*WRITTEN INSTRUCTION 1*. In the forum thread about fishing with bacon, what fish does the first poster say they have caught with bacon in Utah?

# Fishing with bacon



## isayno (Jun 16, 2012)

Is it illegal? i cant find a list of bait allowed by the DNR. i know i cant use corn or live bait. anyone hear of using bacon or getting ticketed for using it?

I have caught Tiger Muskie with it before in utah. works great.


----------



## NHS (Sep 7, 2007)

Rub Some Bacon On It!


----------



## tye dye twins (Mar 8, 2011)

Well hamburger is ok...why not bacon? I say go for it!


----------



## Bscuderi (Jan 2, 2012)

NHS said:


> Rub Some Bacon On It!


nice!!!!!!!!


----------



## Bears Butt (Sep 12, 2007)

Bacon is perfectly legal!


----------



## LOAH (Sep 29, 2007)

Try tipping a jig with it when ice fishing. Raw stays on better, but I think cooked releases more scent.


----------



## GaryFish (Sep 7, 2007)

It is legal. I'm just not sure why one would waste bacon as fish bait. Its BACON!!!!!!!!


----------



## SagebrushRR (May 20, 2012)

Why not use bacon, that way you can take 2 for you and one for the fish!!!


----------



## Bears Butt (Sep 12, 2007)

I've used raw bacon pieces while ice fishing for perch for many years. Usually when everything else fails, bacon works. For perch, small is good and it really hangs on the hook.


----------



## swbuckmaster (Sep 14, 2007)

That sounds as stupid to me as using $$SHRIMP$$ for cheap catfish.

Bacon is for eating.


----------



## SagebrushRR (May 20, 2012)

Thats why you buy the rotten shrim. Its cheaper and the catfishi like it better.


----------



## hedged (May 20, 2012)

+1 SageBrushRR


----------

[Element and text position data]

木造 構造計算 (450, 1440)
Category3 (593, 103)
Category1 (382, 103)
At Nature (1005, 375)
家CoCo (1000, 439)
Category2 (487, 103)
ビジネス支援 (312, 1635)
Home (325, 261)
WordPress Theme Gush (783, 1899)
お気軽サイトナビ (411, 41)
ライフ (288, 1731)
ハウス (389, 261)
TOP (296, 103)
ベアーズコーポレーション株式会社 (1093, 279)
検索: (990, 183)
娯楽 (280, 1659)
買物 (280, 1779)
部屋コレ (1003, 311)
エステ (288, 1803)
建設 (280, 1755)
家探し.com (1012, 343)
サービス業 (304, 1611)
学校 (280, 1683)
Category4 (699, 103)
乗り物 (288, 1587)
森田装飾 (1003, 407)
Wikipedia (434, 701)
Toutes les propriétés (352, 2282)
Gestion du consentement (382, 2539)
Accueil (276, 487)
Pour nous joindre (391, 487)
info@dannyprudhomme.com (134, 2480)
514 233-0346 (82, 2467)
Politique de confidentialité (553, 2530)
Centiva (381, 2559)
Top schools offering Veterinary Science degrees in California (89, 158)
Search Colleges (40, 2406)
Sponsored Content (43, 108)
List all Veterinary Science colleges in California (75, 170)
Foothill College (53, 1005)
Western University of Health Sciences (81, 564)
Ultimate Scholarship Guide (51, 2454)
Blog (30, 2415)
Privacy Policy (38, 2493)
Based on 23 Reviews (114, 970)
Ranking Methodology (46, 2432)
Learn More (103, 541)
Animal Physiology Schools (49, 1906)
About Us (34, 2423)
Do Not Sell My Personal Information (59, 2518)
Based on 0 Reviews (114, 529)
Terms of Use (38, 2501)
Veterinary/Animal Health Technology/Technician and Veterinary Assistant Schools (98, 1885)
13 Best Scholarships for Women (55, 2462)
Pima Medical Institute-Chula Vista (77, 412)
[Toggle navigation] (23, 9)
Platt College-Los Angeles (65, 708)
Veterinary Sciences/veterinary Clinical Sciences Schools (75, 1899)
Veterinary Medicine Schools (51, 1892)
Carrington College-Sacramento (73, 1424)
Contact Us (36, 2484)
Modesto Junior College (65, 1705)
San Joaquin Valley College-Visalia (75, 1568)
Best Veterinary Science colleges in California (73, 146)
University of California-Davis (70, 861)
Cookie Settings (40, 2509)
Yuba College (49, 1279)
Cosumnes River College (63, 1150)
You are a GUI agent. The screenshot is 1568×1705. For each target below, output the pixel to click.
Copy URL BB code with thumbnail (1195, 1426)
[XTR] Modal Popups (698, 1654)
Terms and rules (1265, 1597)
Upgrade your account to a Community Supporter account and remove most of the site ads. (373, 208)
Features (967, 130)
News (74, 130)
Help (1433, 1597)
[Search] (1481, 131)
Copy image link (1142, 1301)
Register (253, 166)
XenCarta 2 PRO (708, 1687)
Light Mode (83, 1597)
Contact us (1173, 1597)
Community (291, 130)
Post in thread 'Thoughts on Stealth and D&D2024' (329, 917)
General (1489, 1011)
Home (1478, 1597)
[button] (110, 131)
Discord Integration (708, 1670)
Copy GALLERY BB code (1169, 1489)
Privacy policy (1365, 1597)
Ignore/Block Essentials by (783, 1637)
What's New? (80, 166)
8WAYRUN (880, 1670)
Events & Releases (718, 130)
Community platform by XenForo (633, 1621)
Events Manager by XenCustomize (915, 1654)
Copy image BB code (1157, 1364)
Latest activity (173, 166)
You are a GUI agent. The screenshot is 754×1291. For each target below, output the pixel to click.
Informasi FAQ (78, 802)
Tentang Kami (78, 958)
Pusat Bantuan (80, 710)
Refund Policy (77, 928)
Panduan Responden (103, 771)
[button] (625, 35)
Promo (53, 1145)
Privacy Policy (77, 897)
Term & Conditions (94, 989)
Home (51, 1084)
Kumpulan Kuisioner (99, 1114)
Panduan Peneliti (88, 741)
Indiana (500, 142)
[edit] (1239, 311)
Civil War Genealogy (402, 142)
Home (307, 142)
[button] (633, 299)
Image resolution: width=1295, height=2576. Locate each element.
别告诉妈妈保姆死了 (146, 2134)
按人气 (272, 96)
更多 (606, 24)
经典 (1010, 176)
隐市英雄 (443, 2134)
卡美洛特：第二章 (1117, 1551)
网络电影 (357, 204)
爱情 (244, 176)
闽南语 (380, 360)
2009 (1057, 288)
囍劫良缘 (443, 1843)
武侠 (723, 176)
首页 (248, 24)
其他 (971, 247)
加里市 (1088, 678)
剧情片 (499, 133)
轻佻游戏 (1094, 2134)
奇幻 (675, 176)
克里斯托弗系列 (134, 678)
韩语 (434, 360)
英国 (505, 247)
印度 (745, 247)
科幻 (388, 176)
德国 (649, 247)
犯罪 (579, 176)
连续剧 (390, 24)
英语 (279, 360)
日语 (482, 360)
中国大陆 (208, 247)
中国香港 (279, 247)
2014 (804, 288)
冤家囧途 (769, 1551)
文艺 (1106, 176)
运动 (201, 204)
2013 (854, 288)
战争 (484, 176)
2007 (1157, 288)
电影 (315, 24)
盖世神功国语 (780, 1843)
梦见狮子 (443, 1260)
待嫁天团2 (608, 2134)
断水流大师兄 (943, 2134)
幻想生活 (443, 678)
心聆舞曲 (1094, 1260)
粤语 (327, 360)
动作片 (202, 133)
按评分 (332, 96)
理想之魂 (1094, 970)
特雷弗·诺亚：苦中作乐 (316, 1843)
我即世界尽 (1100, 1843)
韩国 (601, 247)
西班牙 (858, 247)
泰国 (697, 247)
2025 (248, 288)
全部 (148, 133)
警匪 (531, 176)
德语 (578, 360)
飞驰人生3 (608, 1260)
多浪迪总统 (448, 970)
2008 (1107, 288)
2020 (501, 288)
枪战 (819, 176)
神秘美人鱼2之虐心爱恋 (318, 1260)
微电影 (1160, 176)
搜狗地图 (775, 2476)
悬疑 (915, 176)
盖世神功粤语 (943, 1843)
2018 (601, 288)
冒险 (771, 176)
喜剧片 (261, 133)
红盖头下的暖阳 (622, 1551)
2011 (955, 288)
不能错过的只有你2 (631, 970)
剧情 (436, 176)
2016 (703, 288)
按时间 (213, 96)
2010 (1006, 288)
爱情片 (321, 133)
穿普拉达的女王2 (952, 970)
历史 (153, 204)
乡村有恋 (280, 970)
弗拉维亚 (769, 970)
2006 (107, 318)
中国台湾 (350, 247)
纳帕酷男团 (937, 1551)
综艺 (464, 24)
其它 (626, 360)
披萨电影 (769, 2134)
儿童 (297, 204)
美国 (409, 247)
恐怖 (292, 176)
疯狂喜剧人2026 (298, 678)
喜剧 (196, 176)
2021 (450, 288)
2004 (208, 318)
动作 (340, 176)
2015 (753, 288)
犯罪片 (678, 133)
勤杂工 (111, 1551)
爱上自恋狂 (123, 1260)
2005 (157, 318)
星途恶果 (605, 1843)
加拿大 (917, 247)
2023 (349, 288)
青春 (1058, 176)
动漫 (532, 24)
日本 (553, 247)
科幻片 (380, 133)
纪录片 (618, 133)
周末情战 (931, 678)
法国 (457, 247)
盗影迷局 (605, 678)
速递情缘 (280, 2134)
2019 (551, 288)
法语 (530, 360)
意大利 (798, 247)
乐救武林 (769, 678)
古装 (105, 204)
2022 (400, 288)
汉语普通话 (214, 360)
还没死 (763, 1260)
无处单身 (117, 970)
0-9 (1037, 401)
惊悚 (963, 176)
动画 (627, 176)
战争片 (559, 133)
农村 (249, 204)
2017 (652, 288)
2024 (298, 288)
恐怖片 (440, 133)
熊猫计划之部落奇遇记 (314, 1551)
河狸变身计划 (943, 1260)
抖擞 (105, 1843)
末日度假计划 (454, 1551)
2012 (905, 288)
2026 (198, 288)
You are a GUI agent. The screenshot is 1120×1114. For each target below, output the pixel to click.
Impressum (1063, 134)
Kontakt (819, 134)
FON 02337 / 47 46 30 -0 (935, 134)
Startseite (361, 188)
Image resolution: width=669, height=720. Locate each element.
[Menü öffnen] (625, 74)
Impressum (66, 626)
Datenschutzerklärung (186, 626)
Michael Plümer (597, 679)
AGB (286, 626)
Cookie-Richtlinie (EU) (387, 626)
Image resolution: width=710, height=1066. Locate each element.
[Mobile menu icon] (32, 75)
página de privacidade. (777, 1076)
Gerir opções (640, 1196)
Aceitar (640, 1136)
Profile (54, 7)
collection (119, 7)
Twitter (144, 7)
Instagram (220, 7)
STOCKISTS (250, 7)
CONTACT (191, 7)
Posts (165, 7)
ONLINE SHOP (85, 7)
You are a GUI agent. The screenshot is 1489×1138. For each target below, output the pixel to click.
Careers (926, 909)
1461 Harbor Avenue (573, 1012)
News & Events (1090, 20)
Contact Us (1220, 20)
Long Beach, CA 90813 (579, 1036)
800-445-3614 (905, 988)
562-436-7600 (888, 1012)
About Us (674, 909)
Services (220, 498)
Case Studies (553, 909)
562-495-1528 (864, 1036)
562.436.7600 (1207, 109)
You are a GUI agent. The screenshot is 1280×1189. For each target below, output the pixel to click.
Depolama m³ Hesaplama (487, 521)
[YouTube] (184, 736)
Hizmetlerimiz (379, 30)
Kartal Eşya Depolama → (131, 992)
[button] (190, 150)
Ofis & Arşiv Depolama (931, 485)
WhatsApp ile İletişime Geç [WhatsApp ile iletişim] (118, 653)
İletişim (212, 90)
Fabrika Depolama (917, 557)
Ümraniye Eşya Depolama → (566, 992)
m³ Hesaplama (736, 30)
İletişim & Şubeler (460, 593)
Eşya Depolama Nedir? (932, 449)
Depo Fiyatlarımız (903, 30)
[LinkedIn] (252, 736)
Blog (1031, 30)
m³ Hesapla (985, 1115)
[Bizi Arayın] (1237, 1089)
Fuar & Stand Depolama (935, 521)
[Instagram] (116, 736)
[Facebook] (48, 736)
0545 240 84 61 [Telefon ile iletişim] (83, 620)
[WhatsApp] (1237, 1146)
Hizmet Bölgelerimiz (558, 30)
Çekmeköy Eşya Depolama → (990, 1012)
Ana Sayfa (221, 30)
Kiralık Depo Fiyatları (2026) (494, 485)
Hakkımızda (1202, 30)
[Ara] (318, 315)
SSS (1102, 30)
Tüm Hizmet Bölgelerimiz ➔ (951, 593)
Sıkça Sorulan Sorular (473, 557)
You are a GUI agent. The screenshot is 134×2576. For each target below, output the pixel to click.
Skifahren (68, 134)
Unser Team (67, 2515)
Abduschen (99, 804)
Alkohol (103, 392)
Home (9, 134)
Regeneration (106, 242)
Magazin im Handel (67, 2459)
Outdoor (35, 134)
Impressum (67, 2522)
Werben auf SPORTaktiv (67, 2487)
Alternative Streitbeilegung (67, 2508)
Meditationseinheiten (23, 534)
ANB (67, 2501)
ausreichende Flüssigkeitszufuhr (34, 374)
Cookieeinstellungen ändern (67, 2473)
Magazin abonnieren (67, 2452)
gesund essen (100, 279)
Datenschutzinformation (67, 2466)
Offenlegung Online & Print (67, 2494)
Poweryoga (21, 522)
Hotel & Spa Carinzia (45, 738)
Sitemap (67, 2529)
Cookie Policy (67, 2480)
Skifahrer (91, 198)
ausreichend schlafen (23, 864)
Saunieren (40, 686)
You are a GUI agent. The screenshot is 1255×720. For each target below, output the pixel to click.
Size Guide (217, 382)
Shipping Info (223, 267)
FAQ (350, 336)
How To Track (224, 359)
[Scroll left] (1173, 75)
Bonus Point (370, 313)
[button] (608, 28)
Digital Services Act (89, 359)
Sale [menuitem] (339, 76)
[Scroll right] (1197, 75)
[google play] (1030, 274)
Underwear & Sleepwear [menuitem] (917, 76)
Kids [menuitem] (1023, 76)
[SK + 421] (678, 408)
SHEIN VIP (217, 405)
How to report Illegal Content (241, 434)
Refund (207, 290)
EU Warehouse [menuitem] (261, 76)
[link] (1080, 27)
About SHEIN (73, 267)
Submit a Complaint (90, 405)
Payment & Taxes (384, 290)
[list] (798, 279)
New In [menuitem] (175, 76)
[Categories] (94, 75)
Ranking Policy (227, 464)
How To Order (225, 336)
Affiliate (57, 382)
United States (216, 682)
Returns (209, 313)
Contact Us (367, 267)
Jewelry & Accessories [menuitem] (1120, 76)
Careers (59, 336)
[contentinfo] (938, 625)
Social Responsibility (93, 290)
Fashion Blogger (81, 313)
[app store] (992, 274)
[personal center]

*WRITTEN INSTRUCTION 2*. Lay out the rows from the line with "Hotel & Spa Carinzia (45, 738)" to the line with "Contact Us (367, 267)", both included, as a two-column CSV with the columns request and answer. Put each row's text and its answer in one quoted field each, with line breaks turned into spaces.

*WRITTEN RESPONSE 1*. Tiger Muskie.

*WRITTEN RESPONSE 2*.
request,answer
"Hotel & Spa Carinzia","(45, 738)"
"Sitemap","(67, 2529)"
"Cookie Policy","(67, 2480)"
"Skifahrer","(91, 198)"
"ausreichend schlafen","(23, 864)"
"Saunieren","(40, 686)"
"You are a GUI agent. The screenshot is 1255×720. For each target below, output the pixel to click. Size Guide","(217, 382)"
"Shipping Info","(223, 267)"
"FAQ","(350, 336)"
"How To Track","(224, 359)"
"[Scroll left]","(1173, 75)"
"Bonus Point","(370, 313)"
"[button]","(608, 28)"
"Digital Services Act","(89, 359)"
"Sale [menuitem]","(339, 76)"
"[Scroll right]","(1197, 75)"
"[google play]","(1030, 274)"
"Underwear & Sleepwear [menuitem]","(917, 76)"
"Kids [menuitem]","(1023, 76)"
"[SK + 421]","(678, 408)"
"SHEIN VIP","(217, 405)"
"How to report Illegal Content","(241, 434)"
"Refund","(207, 290)"
"EU Warehouse [menuitem]","(261, 76)"
"[link]","(1080, 27)"
"About SHEIN","(73, 267)"
"Submit a Complaint","(90, 405)"
"Payment & Taxes","(384, 290)"
"[list]","(798, 279)"
"New In [menuitem]","(175, 76)"
"[Categories]","(94, 75)"
"Ranking Policy","(227, 464)"
"How To Order","(225, 336)"
"Affiliate","(57, 382)"
"United States","(216, 682)"
"Returns","(209, 313)"
"Contact Us","(367, 267)"